Location data for words and elements:
▬▬▬▬▬▬▬▬▬▬

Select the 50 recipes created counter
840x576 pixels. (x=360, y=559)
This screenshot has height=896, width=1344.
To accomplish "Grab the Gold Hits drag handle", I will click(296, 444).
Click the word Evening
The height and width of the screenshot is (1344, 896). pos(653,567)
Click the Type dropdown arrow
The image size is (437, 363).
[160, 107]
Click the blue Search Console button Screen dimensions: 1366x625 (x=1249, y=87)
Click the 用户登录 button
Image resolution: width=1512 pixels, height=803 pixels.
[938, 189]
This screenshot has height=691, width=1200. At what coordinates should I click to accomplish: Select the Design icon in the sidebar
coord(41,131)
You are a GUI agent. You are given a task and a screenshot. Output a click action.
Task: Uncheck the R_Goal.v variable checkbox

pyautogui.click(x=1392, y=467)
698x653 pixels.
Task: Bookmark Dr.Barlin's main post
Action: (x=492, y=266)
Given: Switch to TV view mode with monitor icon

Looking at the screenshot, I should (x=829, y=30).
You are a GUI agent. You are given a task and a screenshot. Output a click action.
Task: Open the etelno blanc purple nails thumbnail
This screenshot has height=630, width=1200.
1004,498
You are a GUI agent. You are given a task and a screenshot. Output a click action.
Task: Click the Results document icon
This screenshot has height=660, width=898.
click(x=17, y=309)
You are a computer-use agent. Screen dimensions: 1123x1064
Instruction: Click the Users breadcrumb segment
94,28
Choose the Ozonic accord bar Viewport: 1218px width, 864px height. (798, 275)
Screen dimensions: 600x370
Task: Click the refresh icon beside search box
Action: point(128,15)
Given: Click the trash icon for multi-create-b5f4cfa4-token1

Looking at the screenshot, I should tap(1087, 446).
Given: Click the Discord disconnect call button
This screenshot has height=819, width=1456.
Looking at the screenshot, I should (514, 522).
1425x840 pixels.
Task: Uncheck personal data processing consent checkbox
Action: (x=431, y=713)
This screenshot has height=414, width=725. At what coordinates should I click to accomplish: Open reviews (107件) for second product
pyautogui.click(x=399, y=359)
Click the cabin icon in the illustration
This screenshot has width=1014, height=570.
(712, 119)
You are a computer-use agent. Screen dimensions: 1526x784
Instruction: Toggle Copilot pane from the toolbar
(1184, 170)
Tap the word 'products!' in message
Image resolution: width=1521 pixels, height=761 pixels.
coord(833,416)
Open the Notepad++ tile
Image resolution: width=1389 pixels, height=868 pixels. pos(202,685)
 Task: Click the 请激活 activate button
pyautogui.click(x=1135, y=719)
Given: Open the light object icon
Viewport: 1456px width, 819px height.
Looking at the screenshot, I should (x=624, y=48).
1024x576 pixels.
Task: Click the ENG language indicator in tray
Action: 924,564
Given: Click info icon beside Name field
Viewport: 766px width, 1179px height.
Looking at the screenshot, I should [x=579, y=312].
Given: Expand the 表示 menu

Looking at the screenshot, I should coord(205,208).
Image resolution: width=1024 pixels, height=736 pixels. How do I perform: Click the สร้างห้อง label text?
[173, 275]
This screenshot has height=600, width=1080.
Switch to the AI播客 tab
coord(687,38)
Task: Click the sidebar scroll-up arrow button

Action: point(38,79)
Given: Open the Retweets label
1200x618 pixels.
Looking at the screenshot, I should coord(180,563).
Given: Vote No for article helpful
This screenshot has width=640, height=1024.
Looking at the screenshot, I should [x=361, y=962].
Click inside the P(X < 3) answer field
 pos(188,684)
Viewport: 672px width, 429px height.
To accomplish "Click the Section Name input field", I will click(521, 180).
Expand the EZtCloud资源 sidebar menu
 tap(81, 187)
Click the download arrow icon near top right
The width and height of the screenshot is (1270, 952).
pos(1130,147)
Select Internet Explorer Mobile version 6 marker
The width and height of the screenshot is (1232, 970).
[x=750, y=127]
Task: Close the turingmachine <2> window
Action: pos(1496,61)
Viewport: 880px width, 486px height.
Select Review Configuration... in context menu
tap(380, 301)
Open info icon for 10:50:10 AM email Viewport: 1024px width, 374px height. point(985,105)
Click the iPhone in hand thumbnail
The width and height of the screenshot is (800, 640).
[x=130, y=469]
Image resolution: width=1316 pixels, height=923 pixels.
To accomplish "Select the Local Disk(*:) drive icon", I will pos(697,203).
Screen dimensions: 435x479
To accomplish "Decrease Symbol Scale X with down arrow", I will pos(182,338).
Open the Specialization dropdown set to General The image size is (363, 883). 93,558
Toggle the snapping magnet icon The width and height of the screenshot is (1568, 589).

▬▬▬▬▬▬▬▬▬▬

Task –
Copy out the part of the listing above that starts with the line containing "Task: Click the 请激活 activate button" and ends with the line containing "pos(188,684)", keeping every line unchanged and including both of those lines.

Response –
 Task: Click the 请激活 activate button
pyautogui.click(x=1135, y=719)
Given: Open the light object icon
Viewport: 1456px width, 819px height.
Looking at the screenshot, I should (x=624, y=48).
1024x576 pixels.
Task: Click the ENG language indicator in tray
Action: 924,564
Given: Click info icon beside Name field
Viewport: 766px width, 1179px height.
Looking at the screenshot, I should [x=579, y=312].
Given: Expand the 表示 menu

Looking at the screenshot, I should coord(205,208).
Image resolution: width=1024 pixels, height=736 pixels. How do I perform: Click the สร้างห้อง label text?
[173, 275]
This screenshot has height=600, width=1080.
Switch to the AI播客 tab
coord(687,38)
Task: Click the sidebar scroll-up arrow button

Action: point(38,79)
Given: Open the Retweets label
1200x618 pixels.
Looking at the screenshot, I should coord(180,563).
Given: Vote No for article helpful
This screenshot has width=640, height=1024.
Looking at the screenshot, I should [x=361, y=962].
Click inside the P(X < 3) answer field
 pos(188,684)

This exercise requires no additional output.